出しっぱなしが健康によい

以前、実家の近くの米屋に寄ったらお茶を飲んでいけと言われ、あがらせてもらった。店からすぐの間はテーブル以外に何も置かれていない。奥まで見渡せる広い家で8畳間が2つ見えた。開け放してあるだけあってタンス以外、畳の上に何もない。「きれいだなあ」と感激した。

しかし「こんな家のお嫁さんでなくてよかった」とも思った。とてもやっていけないだろう。その足で実家へ行き、当時まだ生きていた母に「すごいよ、あそこの家は……」と話をした。母は「そうかい」と気にもとめない。

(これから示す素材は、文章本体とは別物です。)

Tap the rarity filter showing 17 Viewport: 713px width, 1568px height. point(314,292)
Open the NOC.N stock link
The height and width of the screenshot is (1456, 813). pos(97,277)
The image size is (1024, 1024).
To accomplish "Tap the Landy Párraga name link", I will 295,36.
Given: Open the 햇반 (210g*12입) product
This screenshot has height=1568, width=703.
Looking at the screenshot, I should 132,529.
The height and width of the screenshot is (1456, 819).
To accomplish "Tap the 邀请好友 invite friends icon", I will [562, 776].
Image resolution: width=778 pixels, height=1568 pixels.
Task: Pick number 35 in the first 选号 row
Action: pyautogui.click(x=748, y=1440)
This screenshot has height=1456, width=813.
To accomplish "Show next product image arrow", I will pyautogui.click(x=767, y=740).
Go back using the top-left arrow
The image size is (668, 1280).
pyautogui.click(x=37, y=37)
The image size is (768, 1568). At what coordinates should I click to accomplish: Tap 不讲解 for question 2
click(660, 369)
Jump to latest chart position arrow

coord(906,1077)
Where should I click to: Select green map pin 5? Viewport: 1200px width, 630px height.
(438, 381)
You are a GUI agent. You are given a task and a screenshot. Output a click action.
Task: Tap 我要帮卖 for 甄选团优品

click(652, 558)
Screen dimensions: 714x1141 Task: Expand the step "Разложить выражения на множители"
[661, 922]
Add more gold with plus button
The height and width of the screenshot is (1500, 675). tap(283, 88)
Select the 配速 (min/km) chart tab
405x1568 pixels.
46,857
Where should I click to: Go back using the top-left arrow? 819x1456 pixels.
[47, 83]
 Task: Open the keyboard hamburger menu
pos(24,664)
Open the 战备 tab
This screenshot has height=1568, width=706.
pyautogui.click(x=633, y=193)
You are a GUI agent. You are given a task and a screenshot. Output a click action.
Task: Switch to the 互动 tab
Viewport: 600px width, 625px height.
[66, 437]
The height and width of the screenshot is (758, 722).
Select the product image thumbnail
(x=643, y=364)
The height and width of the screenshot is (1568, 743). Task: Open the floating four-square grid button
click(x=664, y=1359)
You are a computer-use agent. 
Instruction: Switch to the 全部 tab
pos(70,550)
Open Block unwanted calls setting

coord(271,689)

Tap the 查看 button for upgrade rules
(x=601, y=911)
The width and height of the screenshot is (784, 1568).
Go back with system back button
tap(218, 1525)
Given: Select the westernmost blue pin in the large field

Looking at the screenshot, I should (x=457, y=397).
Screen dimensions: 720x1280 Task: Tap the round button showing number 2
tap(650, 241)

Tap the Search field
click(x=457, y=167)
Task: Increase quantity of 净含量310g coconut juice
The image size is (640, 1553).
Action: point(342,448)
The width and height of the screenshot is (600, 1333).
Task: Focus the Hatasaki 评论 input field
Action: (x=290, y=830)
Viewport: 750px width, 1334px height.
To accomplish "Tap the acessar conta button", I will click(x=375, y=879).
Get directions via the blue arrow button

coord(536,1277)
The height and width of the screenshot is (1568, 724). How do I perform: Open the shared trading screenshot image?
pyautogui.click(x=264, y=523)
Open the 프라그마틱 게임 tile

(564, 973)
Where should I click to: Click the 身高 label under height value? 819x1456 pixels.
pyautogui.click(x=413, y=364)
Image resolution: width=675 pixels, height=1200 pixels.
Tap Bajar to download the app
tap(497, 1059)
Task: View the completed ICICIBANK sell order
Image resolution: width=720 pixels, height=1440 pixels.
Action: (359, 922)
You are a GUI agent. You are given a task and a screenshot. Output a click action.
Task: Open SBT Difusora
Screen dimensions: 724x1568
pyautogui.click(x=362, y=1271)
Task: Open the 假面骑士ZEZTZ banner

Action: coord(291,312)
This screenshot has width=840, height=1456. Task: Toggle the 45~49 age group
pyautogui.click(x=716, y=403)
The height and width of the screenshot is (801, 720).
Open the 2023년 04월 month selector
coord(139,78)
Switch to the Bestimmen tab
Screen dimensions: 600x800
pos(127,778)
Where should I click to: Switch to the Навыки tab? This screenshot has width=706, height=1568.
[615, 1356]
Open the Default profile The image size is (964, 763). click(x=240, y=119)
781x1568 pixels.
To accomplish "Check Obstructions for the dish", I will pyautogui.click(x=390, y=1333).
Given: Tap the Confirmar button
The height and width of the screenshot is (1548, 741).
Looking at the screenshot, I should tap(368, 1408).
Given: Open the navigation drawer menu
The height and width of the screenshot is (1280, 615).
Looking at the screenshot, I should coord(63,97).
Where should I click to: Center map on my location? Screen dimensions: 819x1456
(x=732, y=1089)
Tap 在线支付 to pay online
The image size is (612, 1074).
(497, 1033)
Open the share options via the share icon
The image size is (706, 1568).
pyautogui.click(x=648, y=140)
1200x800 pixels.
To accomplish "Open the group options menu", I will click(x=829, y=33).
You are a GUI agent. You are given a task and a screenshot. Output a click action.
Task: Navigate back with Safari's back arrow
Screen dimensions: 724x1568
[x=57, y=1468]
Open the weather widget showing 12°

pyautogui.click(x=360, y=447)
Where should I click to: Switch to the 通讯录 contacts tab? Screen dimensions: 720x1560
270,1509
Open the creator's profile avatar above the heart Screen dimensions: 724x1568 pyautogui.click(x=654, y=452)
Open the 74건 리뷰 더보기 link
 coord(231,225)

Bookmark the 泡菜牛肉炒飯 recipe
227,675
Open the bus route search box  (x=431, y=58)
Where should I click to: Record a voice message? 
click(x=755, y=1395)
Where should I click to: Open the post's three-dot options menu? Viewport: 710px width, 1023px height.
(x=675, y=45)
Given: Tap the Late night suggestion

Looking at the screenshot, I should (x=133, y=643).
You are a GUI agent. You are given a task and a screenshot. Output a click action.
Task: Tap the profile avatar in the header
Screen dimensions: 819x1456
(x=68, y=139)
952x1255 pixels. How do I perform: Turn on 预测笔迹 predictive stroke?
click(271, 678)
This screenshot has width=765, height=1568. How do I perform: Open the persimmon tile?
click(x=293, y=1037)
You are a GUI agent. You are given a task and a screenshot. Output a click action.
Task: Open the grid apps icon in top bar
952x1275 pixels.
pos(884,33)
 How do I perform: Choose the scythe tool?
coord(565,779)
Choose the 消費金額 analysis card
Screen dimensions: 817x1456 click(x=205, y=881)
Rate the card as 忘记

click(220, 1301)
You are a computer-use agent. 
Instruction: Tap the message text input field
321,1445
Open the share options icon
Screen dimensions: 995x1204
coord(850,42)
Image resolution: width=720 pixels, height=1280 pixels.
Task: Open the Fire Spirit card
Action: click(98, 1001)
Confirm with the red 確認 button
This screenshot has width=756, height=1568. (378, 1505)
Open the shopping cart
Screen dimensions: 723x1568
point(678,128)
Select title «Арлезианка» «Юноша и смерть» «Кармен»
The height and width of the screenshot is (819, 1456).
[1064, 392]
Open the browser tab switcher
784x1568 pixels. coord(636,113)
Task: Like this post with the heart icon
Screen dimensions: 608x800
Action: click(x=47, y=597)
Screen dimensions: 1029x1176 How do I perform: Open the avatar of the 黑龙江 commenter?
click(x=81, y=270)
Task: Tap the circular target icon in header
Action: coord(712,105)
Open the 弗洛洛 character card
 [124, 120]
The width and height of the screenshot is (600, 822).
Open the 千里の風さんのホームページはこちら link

それもそのはず、母も捨てられない人だったっけ。

母の没後に片づけをしていたら、お嫁に来てから買った服を一枚も捨てていないのでは、と思うほど膨大な量の古着があった。つぎはぎだらけのズボン下、セーターの袖を切り取って作ったようなベストなど、いろいろなモノが押入れから出てきたものだ。やはり戦争を経験しているので、物資がない苦しさを味わったんだなとしみじみ思う。

かくいう私だが、子供のころは毎朝自分の布団は畳んで押入れに入れ、学校へ行った。高校時代まではどんなに時間がなくても毎日、押入れに布団を放り込んでいた。だが、大学に入って下宿して以来、その生活は一変する。

というのも、ある日曜の午後、友人の下宿に行くと布団がしかれたままだった。押入れにしまうと湿気がこもる、出しっぱなしが健康によいと言う。

さらに、ほかの女友だちのところへ行くとそちらも万年床。しかも寝床の周りに、文庫本、碁盤と碁石、大きな真っ赤なうちわがあった。風呂上がりに布団に寝転び、うちわであおぐと「ものすごく気持ちいい」のだそうだ。この気持ちよさは、うちわがすぐに取れるところにあるからこそ。碁盤だってわざわざしまってあるところから取り出していると、その間にひらめきがしぼむ、と。なるほどね。